ACTIVITY:
Each entry needs to be retyped exactly.

THE DATA:
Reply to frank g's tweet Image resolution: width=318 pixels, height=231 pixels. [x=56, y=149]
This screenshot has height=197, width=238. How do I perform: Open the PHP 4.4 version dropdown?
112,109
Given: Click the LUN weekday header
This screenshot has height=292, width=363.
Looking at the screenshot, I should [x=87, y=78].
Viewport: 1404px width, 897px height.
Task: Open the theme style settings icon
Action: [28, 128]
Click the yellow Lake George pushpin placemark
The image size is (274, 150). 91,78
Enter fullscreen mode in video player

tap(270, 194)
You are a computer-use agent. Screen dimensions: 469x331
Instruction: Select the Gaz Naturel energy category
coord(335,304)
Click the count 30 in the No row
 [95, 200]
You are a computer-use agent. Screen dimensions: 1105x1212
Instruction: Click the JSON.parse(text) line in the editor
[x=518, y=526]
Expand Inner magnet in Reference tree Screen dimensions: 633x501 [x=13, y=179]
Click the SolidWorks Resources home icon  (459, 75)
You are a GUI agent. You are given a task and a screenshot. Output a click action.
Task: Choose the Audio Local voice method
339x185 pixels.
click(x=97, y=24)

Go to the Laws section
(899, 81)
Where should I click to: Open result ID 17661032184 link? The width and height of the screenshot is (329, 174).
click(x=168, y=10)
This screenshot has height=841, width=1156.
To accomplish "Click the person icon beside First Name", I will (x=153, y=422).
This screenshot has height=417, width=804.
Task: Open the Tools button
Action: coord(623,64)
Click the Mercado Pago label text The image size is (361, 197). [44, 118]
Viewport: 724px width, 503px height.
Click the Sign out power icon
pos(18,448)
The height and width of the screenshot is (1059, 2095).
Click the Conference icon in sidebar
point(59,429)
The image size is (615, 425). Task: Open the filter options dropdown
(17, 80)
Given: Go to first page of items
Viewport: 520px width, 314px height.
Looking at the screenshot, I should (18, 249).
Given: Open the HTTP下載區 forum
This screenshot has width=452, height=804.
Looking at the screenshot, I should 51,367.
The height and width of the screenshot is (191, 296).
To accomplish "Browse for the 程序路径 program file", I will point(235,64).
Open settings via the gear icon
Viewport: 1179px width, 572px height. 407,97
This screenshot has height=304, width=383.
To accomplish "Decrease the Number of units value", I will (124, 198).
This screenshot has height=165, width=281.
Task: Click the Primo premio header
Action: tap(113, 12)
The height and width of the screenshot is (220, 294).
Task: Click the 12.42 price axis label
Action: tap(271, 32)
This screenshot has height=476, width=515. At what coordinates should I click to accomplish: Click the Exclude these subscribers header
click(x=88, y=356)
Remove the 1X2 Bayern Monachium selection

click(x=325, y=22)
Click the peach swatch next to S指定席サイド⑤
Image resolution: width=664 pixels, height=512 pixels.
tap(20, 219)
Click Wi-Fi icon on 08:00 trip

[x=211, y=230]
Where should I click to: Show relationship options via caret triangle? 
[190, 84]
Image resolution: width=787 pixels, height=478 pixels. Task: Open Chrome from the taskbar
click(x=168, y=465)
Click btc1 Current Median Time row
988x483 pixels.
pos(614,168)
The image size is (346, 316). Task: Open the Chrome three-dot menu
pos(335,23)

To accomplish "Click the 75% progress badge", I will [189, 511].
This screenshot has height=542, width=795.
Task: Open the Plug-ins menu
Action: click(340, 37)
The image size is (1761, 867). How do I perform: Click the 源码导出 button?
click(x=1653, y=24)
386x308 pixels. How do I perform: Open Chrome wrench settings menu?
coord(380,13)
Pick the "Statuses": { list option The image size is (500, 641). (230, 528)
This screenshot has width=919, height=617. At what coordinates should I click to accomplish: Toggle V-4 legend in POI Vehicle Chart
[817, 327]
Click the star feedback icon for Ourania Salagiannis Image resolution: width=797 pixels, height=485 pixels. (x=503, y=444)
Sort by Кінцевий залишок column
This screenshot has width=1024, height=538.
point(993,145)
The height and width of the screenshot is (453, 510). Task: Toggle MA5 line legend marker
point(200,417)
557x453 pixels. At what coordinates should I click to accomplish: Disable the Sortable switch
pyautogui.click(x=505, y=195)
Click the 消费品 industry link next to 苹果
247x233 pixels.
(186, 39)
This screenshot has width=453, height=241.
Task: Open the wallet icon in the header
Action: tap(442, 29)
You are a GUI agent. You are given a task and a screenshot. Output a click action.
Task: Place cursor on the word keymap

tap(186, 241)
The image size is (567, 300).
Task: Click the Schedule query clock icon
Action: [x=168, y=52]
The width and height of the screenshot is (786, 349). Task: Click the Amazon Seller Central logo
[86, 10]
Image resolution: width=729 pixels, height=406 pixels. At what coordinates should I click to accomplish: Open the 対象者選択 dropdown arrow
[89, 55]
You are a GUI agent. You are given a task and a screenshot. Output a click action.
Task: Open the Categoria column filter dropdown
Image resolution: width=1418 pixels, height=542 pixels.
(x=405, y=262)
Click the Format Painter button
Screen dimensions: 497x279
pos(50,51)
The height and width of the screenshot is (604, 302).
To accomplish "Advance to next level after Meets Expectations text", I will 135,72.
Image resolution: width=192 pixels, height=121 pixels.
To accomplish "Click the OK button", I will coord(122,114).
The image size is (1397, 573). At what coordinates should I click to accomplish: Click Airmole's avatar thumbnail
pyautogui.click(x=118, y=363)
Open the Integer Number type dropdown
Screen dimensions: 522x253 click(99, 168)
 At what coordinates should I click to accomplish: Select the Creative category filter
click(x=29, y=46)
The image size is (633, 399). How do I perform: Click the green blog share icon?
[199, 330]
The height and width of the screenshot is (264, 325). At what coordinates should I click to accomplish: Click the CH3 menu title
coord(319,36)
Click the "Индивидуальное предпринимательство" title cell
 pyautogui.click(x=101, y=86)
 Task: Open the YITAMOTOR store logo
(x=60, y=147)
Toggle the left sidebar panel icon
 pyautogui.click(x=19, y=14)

RESULT FOR THIS EXERCISE:
Reply to frank g's tweet Image resolution: width=318 pixels, height=231 pixels. [x=56, y=149]
This screenshot has height=197, width=238. How do I perform: Open the PHP 4.4 version dropdown?
112,109
Given: Click the LUN weekday header
This screenshot has height=292, width=363.
Looking at the screenshot, I should [x=87, y=78].
Viewport: 1404px width, 897px height.
Task: Open the theme style settings icon
Action: [28, 128]
Click the yellow Lake George pushpin placemark
The image size is (274, 150). 91,78
Enter fullscreen mode in video player

tap(270, 194)
You are a computer-use agent. Screen dimensions: 469x331
Instruction: Select the Gaz Naturel energy category
coord(335,304)
Click the count 30 in the No row
 [95, 200]
You are a computer-use agent. Screen dimensions: 1105x1212
Instruction: Click the JSON.parse(text) line in the editor
[x=518, y=526]
Expand Inner magnet in Reference tree Screen dimensions: 633x501 [x=13, y=179]
Click the SolidWorks Resources home icon  (459, 75)
You are a GUI agent. You are given a task and a screenshot. Output a click action.
Task: Choose the Audio Local voice method
339x185 pixels.
click(x=97, y=24)

Go to the Laws section
(899, 81)
Where should I click to: Open result ID 17661032184 link? The width and height of the screenshot is (329, 174).
click(x=168, y=10)
This screenshot has height=841, width=1156.
To accomplish "Click the person icon beside First Name", I will (x=153, y=422).
This screenshot has height=417, width=804.
Task: Open the Tools button
Action: coord(623,64)
Click the Mercado Pago label text The image size is (361, 197). [44, 118]
Viewport: 724px width, 503px height.
Click the Sign out power icon
pos(18,448)
The height and width of the screenshot is (1059, 2095).
Click the Conference icon in sidebar
point(59,429)
The image size is (615, 425). Task: Open the filter options dropdown
(17, 80)
Given: Go to first page of items
Viewport: 520px width, 314px height.
Looking at the screenshot, I should (18, 249).
Given: Open the HTTP下載區 forum
This screenshot has width=452, height=804.
Looking at the screenshot, I should 51,367.
The height and width of the screenshot is (191, 296).
To accomplish "Browse for the 程序路径 program file", I will point(235,64).
Open settings via the gear icon
Viewport: 1179px width, 572px height. 407,97
This screenshot has height=304, width=383.
To accomplish "Decrease the Number of units value", I will (124, 198).
This screenshot has height=165, width=281.
Task: Click the Primo premio header
Action: tap(113, 12)
The height and width of the screenshot is (220, 294).
Task: Click the 12.42 price axis label
Action: tap(271, 32)
This screenshot has height=476, width=515. At what coordinates should I click to accomplish: Click the Exclude these subscribers header
click(x=88, y=356)
Remove the 1X2 Bayern Monachium selection

click(x=325, y=22)
Click the peach swatch next to S指定席サイド⑤
Image resolution: width=664 pixels, height=512 pixels.
tap(20, 219)
Click Wi-Fi icon on 08:00 trip

[x=211, y=230]
Where should I click to: Show relationship options via caret triangle? 
[190, 84]
Image resolution: width=787 pixels, height=478 pixels. Task: Open Chrome from the taskbar
click(x=168, y=465)
Click btc1 Current Median Time row
988x483 pixels.
pos(614,168)
The image size is (346, 316). Task: Open the Chrome three-dot menu
pos(335,23)

To accomplish "Click the 75% progress badge", I will [189, 511].
This screenshot has height=542, width=795.
Task: Open the Plug-ins menu
Action: click(340, 37)
The image size is (1761, 867). How do I perform: Click the 源码导出 button?
click(x=1653, y=24)
386x308 pixels. How do I perform: Open Chrome wrench settings menu?
coord(380,13)
Pick the "Statuses": { list option The image size is (500, 641). (230, 528)
This screenshot has width=919, height=617. At what coordinates should I click to accomplish: Toggle V-4 legend in POI Vehicle Chart
[817, 327]
Click the star feedback icon for Ourania Salagiannis Image resolution: width=797 pixels, height=485 pixels. (x=503, y=444)
Sort by Кінцевий залишок column
This screenshot has width=1024, height=538.
point(993,145)
The height and width of the screenshot is (453, 510). Task: Toggle MA5 line legend marker
point(200,417)
557x453 pixels. At what coordinates should I click to accomplish: Disable the Sortable switch
pyautogui.click(x=505, y=195)
Click the 消费品 industry link next to 苹果
247x233 pixels.
(186, 39)
This screenshot has width=453, height=241.
Task: Open the wallet icon in the header
Action: tap(442, 29)
You are a GUI agent. You are given a task and a screenshot. Output a click action.
Task: Place cursor on the word keymap

tap(186, 241)
The image size is (567, 300).
Task: Click the Schedule query clock icon
Action: [x=168, y=52]
The width and height of the screenshot is (786, 349). Task: Click the Amazon Seller Central logo
[86, 10]
Image resolution: width=729 pixels, height=406 pixels. At what coordinates should I click to accomplish: Open the 対象者選択 dropdown arrow
[89, 55]
You are a GUI agent. You are given a task and a screenshot. Output a click action.
Task: Open the Categoria column filter dropdown
Image resolution: width=1418 pixels, height=542 pixels.
(x=405, y=262)
Click the Format Painter button
Screen dimensions: 497x279
pos(50,51)
The height and width of the screenshot is (604, 302).
To accomplish "Advance to next level after Meets Expectations text", I will 135,72.
Image resolution: width=192 pixels, height=121 pixels.
To accomplish "Click the OK button", I will coord(122,114).
The image size is (1397, 573). At what coordinates should I click to accomplish: Click Airmole's avatar thumbnail
pyautogui.click(x=118, y=363)
Open the Integer Number type dropdown
Screen dimensions: 522x253 click(99, 168)
 At what coordinates should I click to accomplish: Select the Creative category filter
click(x=29, y=46)
The image size is (633, 399). How do I perform: Click the green blog share icon?
[199, 330]
The height and width of the screenshot is (264, 325). At what coordinates should I click to accomplish: Click the CH3 menu title
coord(319,36)
Click the "Индивидуальное предпринимательство" title cell
 pyautogui.click(x=101, y=86)
 Task: Open the YITAMOTOR store logo
(x=60, y=147)
Toggle the left sidebar panel icon
 pyautogui.click(x=19, y=14)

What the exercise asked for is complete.